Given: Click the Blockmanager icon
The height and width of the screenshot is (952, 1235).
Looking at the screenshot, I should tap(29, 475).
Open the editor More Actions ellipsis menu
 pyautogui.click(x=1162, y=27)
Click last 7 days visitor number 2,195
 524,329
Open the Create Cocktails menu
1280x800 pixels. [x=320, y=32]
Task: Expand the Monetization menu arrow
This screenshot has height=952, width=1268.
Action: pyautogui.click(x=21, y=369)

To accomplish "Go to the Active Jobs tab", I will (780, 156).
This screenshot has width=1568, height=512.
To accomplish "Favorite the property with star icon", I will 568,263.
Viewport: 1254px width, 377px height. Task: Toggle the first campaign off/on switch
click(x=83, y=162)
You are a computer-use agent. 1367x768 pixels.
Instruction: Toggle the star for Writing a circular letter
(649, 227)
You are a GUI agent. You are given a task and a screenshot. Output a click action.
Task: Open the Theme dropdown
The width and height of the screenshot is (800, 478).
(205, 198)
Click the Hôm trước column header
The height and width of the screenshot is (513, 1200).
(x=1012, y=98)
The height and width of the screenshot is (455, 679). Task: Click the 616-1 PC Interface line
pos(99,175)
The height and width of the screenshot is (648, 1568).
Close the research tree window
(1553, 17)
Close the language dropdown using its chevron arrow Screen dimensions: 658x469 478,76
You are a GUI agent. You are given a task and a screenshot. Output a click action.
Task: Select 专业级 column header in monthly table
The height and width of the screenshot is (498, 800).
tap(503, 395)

-=-=-

**YOUR INSTRUCTIONS:** Copy down the entries exactly, leaving out no line.

**SOLUTION FOR THIS TASK:**
Given: Click the Blockmanager icon
The height and width of the screenshot is (952, 1235).
Looking at the screenshot, I should tap(29, 475).
Open the editor More Actions ellipsis menu
 pyautogui.click(x=1162, y=27)
Click last 7 days visitor number 2,195
 524,329
Open the Create Cocktails menu
1280x800 pixels. [x=320, y=32]
Task: Expand the Monetization menu arrow
This screenshot has height=952, width=1268.
Action: pyautogui.click(x=21, y=369)

To accomplish "Go to the Active Jobs tab", I will (780, 156).
This screenshot has width=1568, height=512.
To accomplish "Favorite the property with star icon", I will 568,263.
Viewport: 1254px width, 377px height. Task: Toggle the first campaign off/on switch
click(x=83, y=162)
You are a computer-use agent. 1367x768 pixels.
Instruction: Toggle the star for Writing a circular letter
(649, 227)
You are a GUI agent. You are given a task and a screenshot. Output a click action.
Task: Open the Theme dropdown
The width and height of the screenshot is (800, 478).
(205, 198)
Click the Hôm trước column header
The height and width of the screenshot is (513, 1200).
(x=1012, y=98)
The height and width of the screenshot is (455, 679). Task: Click the 616-1 PC Interface line
pos(99,175)
The height and width of the screenshot is (648, 1568).
Close the research tree window
(1553, 17)
Close the language dropdown using its chevron arrow Screen dimensions: 658x469 478,76
You are a GUI agent. You are given a task and a screenshot. Output a click action.
Task: Select 专业级 column header in monthly table
The height and width of the screenshot is (498, 800).
tap(503, 395)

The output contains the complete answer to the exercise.